Text shown =>
»»

We knew this because we had been reading Anna Karenina and Madame Bovary and The Age of Innocence all our lives, as well as the ten thousand middlebrow versions of those books, and the dime-store novels coming just behind them. In literature, good and great writers as well as mediocre popularizers had made readers feel the life within themselves in the presence of words written to celebrate the powers of love.

There might, of course, be a price to pay. One might be risking the shelter of respectability, even in the Fifties, if one fell in love with the wrong person — and don’t forget, Anna and Emma did end up suicides — but no matter. The only truth for us was the depth of emotion these heroic figures generated through their courage to risk all for passion. It’s interesting to realize now that while we thought we were contemplating passion as an instrument of some higher plane of achieved life, we were really seeking it as a goal in itself. No one ever had a word to say about what happened afterward. That’s why, when the movie ended with the lovers riding off into the sunset, we walked out of the theater feeling vindicated.

Each time I read Sons and Lovers, I found that I’d gotten much in the novel wrong. For me, this is a common experience: rereading this or that book that has been important to me throughout the years and repeatedly discovering that a narrative I’d long thought memorized was being called into startling question. I’d gotten this or that character or this or that plot turn wrong, and I could never help marveling: if I got so much wrong, how come the book still has me in its grip?

When I came to read Sons and Lovers recently — in, shall we say, my advanced maturity — it wasn’t so much that I’d gotten many of the details wrong (which I had), but rather that my memory of the oedipal theme of sexual passion as the central experience of life was wrong. That, I now saw, wasn’t really what the book was about, and I found it all the greater and the more moving that I had held it close to my heart all these years for the wrong reasons. The psychological complexity of the novel, which had eluded me, now seemed to have been waiting for me to grow into the understanding it required of its readers.

Set at the turn of the twentieth century in a mining village in the English Midlands, Sons and Lovers tells the story of the Morels and their four children. Gertrude (a bookish woman of romantic sensibility) and Walter (a fun-loving miner) meet at a dance; she is drawn to his good looks, his gaiety, his talent for dancing, while he is attracted by her responsiveness to his sensuality. They develop a passion for each other and they marry. He promises her a house of her own, a good enough income, and tender fidelity. Soon enough, she discovers that on none of these can he deliver:

He had no grit, she said bitterly to herself. What he felt just at the minute, that was all to him. He could not abide by anything. There was nothing at the back of all his show.

For his part, he is startled to find that she cannot bear disappointment well: it turns her bitter and austere. In no time at all, bewildered by the constant sense of accusation he now feels at home, he escapes to the pub every chance he gets.

Eight years down the road, when the book begins, Gertrude Morel is thirty-one years old, pregnant with her third child, living in undreamed-of poverty both material and emotional, and repelled by her husband, whom she and her children now regard as a violent, hard-drinking lout. Yet her romantic sensibility has not deserted her. It is to her sons, then, that she turns for the kind of companionship required to feed a starved inner life. At first she hopes to make a soul mate of William, the eldest. But it is Paul, the second son and our protagonist, who is destined for that role. From the very beginning, Lawrence tells us, Gertrude “felt strangely toward the infant,” noticing the “peculiar knitting of the baby’s brows, and the peculiar heaviness of its eyes, as if it were trying to understand something that was pain.” Her soul’s anxiety has entered into Paul — at the age of three or four, he cries for no reason, grows melancholy for no reason — and from that moment on, we know this is not exactly mother love at work here.

««

Information shown =>
»»

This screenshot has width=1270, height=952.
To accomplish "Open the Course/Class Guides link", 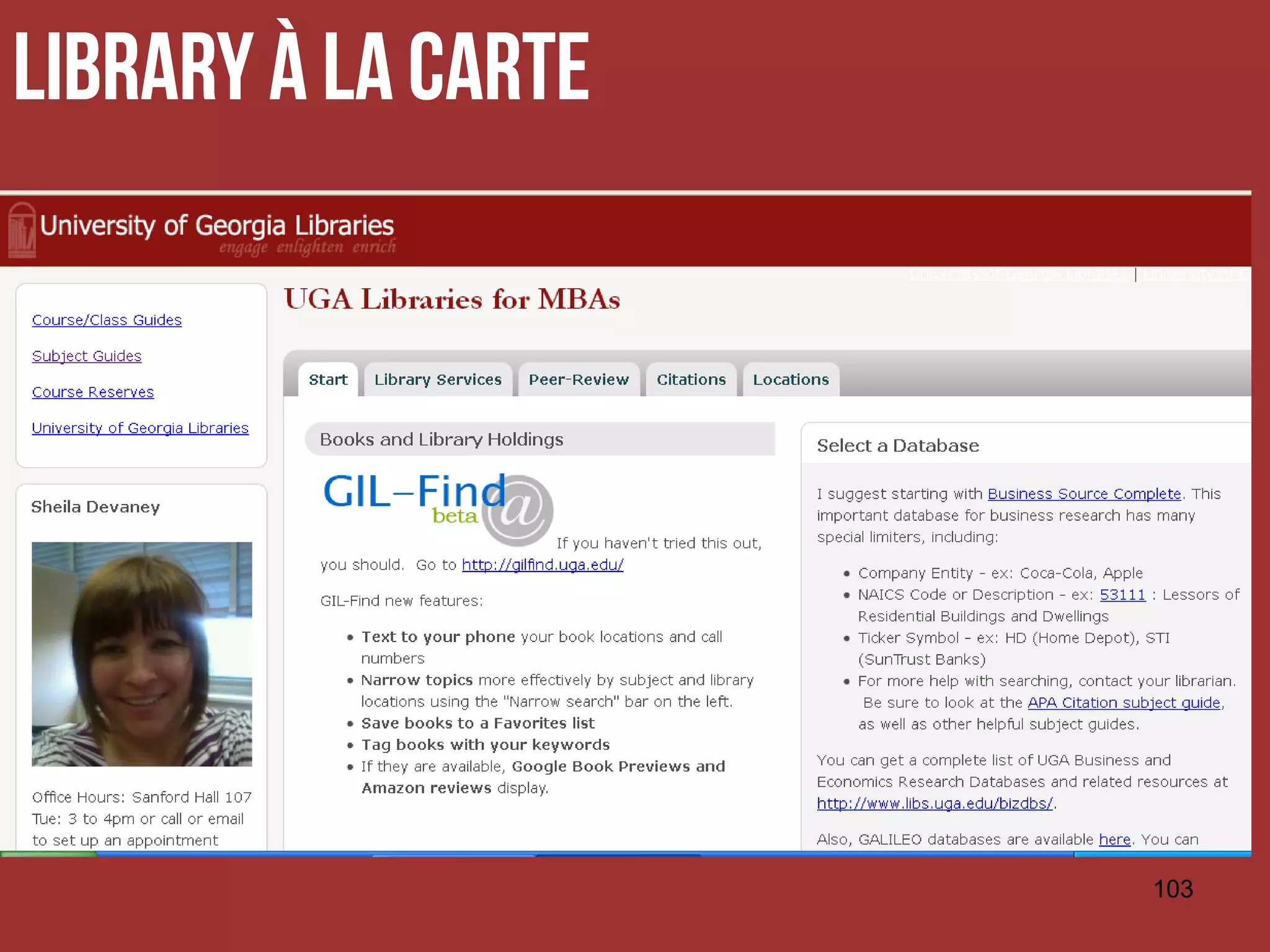I will click(x=107, y=320).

««

Prompt A => In the essay on Sons and Lovers, how old is Gertrude Morel when the novel begins?
Prompt B => Carry on the essay on Sons and Lovers from the point where it stops.

Expected output A => Thirty-one.

Expected output B =>
Gertrude sees her spiritual salvation joined to that of her son, who declares as a teenager that he will never desert her. But as Paul grows into young manhood, he comes to realize that he must leave her behind. Where he is going, she cannot follow, and not only because she is his mother. The life she has lived — the thoughts and feelings she has not had — will not permit it.

At the heart of it all, of course, lies erotic love. As Paul’s need for it grows — and the two women, Miriam and Clara, become the instruments of his awakening and initiation — he delves ever deeper into its extraordinary force, until he finds that passion has the ability to mimic liberation but not to actually deliver it. The struggle between Paul and the illusion of liberating sex, I now saw, was the spine of the novel. It was this that I had repeatedly failed to register, along with the complexity of the characters.

In the very first pages of the book, for example, while she is pregnant with Paul, Gertrude laments the “poverty and ugliness and meanness” of her life:

“What have I to do with it?” she said to herself. “What have I to do with all this? Even the child I am going to have! It doesn’t seem as if I were taken into account.”

These words are part of a speech I did not at all recall. I had thought of Gertrude as a rather one-dimensional person: a tight-lipped woman whose obsessive involvement with her own betrayed dreams of life has deprived her of perspective. But here she is sounding more like a woman of 1970 than of 1910, conscious of a self that, in the midst of the endless quotidian, she knows is missing.

Then there is Walter, the husband. I remembered him as a Caliban, but he is little more than a childish man whose gift (his only gift) for innocent sensuality has been steadily eroded by the lack of the very thing that could have made him a better person: sympathetic partnership. In his youth, he had been a great dancer, his love of music embedded in a heart that yearned to be light. And even now, going off to work, he loves his early-morning walk across the fields, often arriving at the pit “with a stalk from the hedge between his teeth, which he chewed all day to keep his mouth moist, down the mine, feeling quite as happy as when he was in the field.” True, he has “whole periods, months, almost years, of friction and nasty temper,” but his spirits invariably recover.

Walter, too, has been left crying in the wilderness. His head is filled with chaos because he is a sentient creature who, unlike his wife, cannot say to himself, “Where am I in all this?” It is precisely his inarticulateness that makes it hard for him to come straight home after work, which leaves his wife doubly trapped in the misery of normalcy outraged:

Mrs. Morel sat alone. On the hob the saucepan steamed; the dinner-plate lay waiting on the table. All the room was full of the sense of waiting, waiting for the man who was sitting in his pit-dirt, dinnerless, some mile away from home, across the darkness, drinking himself drunk.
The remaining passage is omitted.